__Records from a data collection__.
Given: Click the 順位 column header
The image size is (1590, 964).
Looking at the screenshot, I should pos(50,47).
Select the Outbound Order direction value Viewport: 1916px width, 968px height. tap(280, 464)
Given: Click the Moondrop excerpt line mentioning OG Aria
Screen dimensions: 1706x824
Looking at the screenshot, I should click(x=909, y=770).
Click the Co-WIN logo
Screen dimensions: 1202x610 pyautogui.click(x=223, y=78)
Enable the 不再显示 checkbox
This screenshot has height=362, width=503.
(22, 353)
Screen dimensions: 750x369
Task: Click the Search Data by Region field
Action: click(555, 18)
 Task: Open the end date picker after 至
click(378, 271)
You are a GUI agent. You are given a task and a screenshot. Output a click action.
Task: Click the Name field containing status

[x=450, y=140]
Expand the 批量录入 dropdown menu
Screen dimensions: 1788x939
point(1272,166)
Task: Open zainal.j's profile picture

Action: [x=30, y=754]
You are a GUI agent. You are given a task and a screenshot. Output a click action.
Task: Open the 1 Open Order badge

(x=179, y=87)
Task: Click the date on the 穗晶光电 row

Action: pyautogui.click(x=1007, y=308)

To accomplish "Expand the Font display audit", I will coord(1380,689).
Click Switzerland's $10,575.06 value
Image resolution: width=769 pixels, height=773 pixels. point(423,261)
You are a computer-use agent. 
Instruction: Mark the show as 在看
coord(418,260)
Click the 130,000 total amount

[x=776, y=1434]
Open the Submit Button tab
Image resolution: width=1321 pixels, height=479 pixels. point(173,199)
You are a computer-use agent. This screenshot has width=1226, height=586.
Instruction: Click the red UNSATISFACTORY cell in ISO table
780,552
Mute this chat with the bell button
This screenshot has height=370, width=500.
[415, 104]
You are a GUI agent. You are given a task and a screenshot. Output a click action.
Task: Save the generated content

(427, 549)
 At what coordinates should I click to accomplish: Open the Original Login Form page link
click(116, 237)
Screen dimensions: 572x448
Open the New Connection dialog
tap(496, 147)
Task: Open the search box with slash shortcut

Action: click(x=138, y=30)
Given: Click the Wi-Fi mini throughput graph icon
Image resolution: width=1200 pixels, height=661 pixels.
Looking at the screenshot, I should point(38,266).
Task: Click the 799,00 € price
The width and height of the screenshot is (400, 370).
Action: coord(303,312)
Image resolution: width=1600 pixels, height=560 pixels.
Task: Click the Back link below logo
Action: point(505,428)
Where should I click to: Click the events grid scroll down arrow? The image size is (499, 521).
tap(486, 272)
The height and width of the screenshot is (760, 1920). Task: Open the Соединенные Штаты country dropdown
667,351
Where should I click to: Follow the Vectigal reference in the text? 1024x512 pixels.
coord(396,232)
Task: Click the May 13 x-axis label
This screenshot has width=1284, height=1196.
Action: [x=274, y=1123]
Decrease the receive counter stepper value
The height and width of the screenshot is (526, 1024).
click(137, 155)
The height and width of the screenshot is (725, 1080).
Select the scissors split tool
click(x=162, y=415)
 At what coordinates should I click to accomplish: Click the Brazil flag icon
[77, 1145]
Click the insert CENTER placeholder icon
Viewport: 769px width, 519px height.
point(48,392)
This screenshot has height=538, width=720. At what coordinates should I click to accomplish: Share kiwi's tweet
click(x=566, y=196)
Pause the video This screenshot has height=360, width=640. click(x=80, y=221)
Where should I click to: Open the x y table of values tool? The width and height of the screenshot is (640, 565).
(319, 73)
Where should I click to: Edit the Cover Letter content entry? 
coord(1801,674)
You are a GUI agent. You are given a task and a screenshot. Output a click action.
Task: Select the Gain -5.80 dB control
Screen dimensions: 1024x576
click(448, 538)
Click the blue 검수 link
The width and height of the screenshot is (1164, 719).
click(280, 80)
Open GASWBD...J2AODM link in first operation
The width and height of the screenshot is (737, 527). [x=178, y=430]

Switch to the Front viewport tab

__REQUIREMENT__. Above are the records; copy exactly the lines from the one with "Where should I click to: Open" through the final line.

__SOLVED EXERCISE__.
Where should I click to: Open the x y table of values tool? The width and height of the screenshot is (640, 565).
(319, 73)
Where should I click to: Edit the Cover Letter content entry? 
coord(1801,674)
You are a GUI agent. You are given a task and a screenshot. Output a click action.
Task: Select the Gain -5.80 dB control
Screen dimensions: 1024x576
click(448, 538)
Click the blue 검수 link
The width and height of the screenshot is (1164, 719).
click(280, 80)
Open GASWBD...J2AODM link in first operation
The width and height of the screenshot is (737, 527). [x=178, y=430]

Switch to the Front viewport tab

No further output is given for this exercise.